I get output like this

2019/07/17 16:08:16 INFO mlflow.projects: === Building docker image mlflow-myproject-ab8e0e4 ===
2019/07/17 16:08:18 INFO mlflow.projects: === Created directory /var/folders/93/xt2vz36s7jd1fh9bkhkk9sgc0000gn/T/tmp1lxyqqw9 for downloading remote URIs passed to arguments of type 'path' ===
2019/07/17 16:08:18 INFO mlflow.projects: === Running command 'docker run 
--rm -v /Users/foo/bar/mlruns:/mlflow/tmp/mlruns -e 
MLFLOW_RUN_ID=ef21de61d8a6436b97b643e5cee64ae1 -e MLFLOW_TRACKING_URI=file:///mlflow/tmp/mlruns -e MLFLOW_EXPERIMENT_ID=0 mlflow-myproject-ab8e0e4 python train.py' in run with ID 'ef21de61d8a6436b97b643e5cee64ae1' ===

I would like to mount a docker volume named my_docker_volume to the container at the path /data.
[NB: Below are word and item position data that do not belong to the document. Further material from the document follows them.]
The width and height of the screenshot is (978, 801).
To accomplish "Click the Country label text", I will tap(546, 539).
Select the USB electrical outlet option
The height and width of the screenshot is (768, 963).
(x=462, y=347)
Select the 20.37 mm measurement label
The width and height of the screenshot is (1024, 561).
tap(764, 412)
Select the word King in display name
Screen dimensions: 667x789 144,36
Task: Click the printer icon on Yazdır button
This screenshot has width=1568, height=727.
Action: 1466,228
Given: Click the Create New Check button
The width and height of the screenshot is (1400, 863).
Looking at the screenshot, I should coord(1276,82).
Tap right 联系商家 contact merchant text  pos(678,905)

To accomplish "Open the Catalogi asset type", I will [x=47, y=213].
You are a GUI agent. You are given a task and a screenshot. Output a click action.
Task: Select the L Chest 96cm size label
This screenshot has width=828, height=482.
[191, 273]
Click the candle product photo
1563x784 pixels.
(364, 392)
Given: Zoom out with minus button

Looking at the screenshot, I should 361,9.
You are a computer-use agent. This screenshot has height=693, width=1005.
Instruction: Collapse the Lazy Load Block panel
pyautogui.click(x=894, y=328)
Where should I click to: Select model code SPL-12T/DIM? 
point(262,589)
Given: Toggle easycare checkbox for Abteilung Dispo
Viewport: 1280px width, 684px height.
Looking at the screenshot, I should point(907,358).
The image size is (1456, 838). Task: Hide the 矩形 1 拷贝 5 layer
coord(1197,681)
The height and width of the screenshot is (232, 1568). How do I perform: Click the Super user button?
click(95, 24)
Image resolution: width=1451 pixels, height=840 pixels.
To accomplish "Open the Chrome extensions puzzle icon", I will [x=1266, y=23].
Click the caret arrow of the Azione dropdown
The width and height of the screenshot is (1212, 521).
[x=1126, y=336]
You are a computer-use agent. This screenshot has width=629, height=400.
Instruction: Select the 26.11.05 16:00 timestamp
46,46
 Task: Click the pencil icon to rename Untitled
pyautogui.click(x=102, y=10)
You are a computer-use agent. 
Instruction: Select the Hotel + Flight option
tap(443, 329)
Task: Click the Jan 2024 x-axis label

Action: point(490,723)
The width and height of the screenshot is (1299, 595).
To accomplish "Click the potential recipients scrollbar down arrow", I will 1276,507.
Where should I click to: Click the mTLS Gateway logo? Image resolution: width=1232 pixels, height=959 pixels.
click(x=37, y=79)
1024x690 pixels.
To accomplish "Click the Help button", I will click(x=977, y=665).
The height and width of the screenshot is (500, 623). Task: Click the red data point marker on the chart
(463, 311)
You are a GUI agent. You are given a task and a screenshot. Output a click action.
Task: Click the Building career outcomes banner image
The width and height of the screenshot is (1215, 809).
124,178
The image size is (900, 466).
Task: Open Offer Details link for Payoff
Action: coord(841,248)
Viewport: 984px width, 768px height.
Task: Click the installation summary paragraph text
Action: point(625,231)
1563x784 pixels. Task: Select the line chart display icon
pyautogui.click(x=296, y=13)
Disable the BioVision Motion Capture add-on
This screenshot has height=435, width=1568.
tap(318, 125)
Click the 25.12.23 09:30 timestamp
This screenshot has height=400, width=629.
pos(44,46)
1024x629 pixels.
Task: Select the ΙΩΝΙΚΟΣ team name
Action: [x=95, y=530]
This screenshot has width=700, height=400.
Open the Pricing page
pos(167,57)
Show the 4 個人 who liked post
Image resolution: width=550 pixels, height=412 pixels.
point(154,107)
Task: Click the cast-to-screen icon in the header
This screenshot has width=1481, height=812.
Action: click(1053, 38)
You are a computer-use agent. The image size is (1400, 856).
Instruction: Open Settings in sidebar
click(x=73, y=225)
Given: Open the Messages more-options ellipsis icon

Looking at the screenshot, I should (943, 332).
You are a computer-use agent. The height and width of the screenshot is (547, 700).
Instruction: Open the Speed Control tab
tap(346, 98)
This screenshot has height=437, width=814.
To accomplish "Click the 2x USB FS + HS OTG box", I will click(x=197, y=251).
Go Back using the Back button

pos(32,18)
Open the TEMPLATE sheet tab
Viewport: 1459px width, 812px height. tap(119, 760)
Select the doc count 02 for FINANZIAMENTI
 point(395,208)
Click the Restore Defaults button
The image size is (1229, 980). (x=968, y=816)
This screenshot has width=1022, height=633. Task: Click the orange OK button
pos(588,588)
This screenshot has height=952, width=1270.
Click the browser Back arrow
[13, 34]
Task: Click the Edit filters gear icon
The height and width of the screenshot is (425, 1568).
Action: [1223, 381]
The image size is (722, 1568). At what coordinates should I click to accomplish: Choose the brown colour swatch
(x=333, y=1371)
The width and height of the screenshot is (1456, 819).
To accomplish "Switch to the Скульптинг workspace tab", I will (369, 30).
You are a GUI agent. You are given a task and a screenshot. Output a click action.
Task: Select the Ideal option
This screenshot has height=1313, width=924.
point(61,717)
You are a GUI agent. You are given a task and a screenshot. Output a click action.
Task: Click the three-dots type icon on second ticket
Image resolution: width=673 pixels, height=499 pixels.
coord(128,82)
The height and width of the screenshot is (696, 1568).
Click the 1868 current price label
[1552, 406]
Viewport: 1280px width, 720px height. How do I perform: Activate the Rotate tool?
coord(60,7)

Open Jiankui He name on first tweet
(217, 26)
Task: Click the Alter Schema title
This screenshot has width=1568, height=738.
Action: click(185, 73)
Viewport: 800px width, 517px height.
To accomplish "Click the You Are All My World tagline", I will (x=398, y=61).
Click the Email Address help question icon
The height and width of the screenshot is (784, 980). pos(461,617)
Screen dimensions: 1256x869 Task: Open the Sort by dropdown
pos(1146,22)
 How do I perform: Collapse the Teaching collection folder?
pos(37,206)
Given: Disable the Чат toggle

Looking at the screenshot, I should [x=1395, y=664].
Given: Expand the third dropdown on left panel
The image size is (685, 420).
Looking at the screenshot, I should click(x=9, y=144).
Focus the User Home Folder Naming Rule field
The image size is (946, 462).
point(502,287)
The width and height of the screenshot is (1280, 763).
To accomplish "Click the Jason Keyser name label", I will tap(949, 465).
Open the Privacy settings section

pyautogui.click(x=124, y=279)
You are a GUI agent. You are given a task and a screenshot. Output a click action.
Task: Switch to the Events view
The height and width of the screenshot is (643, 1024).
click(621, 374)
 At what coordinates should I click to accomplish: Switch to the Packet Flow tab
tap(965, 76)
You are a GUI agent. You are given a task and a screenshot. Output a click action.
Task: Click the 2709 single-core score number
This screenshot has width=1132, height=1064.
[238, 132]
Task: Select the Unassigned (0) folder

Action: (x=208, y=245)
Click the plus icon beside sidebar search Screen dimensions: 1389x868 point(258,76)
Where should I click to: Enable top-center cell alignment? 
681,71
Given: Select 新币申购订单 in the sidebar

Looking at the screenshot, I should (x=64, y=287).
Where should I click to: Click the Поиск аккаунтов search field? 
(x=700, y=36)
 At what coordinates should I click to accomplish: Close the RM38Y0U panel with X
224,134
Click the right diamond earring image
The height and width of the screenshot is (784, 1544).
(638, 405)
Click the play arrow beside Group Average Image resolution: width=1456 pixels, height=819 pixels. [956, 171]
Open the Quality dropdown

So instead of the docker run shown above, I would like to use

docker run --rm --mount source=my_docker_volume,target=/data -v /Users/foo/bar/mlruns:/mlflow/tmp/mlruns -e MLFLOW_RUN_ID=ef21de61d8a6436b97b643e5cee64ae1 -e MLFLOW_TRACKING_URI=file:///mlflow/tmp/mlruns -e MLFLOW_EXPERIMENT_ID=0 mlflow-myproject-ab8e0e4 python train.py

I see that I could in principle run it once without mounted volume and then copy the docker run ... and add --mount source=my_volume,target=/data but I'd rather use something like

mlflow run --mount source=my_docker_volume,target=/data .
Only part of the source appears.